The main focus of this notebook is Data Visualization. Here we have a dataset of Banking Customer data. We have various attributes of a customer like Age, Gender, Creditscore to predict the churn. We need to find out hidden patterns of churns.

First we need to import the libraries.

In [None]:
import pandas as pd
import numpy as np
import seaborn as sns
import matplotlib.pyplot as plt
import plotly.express as px
import warnings
warnings.filterwarnings("ignore", category=UserWarning) 

In [None]:
#1.6 Display outputs of multiple commands from a cell
from IPython.core.interactiveshell import InteractiveShell
InteractiveShell.ast_node_interactivity = "all"

Let's read the dataset in our panda dataframe.

In [None]:
df = pd.read_csv('../input/predicting-churn-for-bank-customers/Churn_Modelling.csv')
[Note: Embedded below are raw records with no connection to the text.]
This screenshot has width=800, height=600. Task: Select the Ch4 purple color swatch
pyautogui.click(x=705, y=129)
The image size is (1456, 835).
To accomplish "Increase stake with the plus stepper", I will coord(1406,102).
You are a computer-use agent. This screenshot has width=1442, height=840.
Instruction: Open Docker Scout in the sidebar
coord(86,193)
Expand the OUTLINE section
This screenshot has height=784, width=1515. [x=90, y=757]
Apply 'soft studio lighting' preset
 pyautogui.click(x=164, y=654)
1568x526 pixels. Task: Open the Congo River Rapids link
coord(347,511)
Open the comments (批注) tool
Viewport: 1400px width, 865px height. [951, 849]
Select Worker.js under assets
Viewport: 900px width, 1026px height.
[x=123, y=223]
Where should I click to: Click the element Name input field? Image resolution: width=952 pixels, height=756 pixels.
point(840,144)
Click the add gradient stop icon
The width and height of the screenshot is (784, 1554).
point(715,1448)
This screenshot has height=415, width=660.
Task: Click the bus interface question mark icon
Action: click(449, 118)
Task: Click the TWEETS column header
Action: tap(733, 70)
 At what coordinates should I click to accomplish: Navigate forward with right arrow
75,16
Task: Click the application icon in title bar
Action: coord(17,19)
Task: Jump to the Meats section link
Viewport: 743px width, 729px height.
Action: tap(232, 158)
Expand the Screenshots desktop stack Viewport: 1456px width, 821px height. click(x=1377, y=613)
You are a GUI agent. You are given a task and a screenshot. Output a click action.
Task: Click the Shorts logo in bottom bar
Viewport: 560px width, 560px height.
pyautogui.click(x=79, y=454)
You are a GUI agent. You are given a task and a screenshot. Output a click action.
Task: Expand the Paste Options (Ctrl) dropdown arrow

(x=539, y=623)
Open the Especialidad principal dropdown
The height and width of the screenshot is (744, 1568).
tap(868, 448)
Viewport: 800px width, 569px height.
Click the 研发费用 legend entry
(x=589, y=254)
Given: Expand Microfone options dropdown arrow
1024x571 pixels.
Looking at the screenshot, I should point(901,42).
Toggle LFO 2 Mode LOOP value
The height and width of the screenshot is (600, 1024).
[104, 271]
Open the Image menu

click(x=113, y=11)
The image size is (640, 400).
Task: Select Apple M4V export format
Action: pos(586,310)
Let's do some basic checks of the dataset.

In [None]:
df.head()
print('------------ Dataset Info -------------')
df.info()
print('\n This dataset has {0} rows and {1} columns'.format(df.shape[0],df.shape[1]))
print('\n The Columns in this Dataset are')
list(df.columns.values)

### Missing Values
 fortunatly this dataset doesnt have any missing values.

In [None]:
df.isnull().sum()

Columns like Row Number, Customer ID and Surname are not going to help us in finding the churn pattern as these are mostly unique values to each customers.

In [None]:
df.drop(columns=['RowNumber', 'CustomerId', 'Surname'], inplace = True)
df_1 = df

In [None]:
df.head()

we can see that columns like NumOfProducts, HasCrCard and IsActiveMember are numerical but these are actually categorical variables.
Lets change these into categorical variables.

In [None]:
df[['NumOfProducts','HasCrCard','IsActiveMember','Exited']]= df[['NumOfProducts','HasCrCard','IsActiveMember','Exited']].astype('object')

In [None]:
df.dtypes

In [None]:
print('The Numerical variables are ')
list(df.select_dtypes(include=[np.number]).columns.values)
num_col= df.select_dtypes(include=[np.number]).columns.values
print('The Categorical variables are ')
list(df.select_dtypes(include=[np.object]).columns.values)
cat_col= df.select_dtypes(include=[np.object]).columns.values
#print('There are {0} numerical columns and {1} categorical columns'.format())        

In [None]:
df.describe().T

## Data Visualization
 Need for Visualization
   1. Understanding the trends and patterns of data.
   2. Analyze the frequency and other such characteristics of the data.
   3. Know the distribution of the variables in the data.
   4. Visualize the relationship that may exist between different variables

### Data Distribution Plots
   Data distribution plots shows the distribution in data like the central tendency,skewedness, any significant outliers.
Lets see some of the distribution plots

   #### Histogram for Numerical Variables

In [None]:
num_col

In [None]:
plt.figure(figsize = (15,10))
for i in enumerate(num_col):
    plt.subplot(3,2, i[0]+1)
    _= sns.histplot(df, x=i[1], hue = 'Exited',multiple="dodge")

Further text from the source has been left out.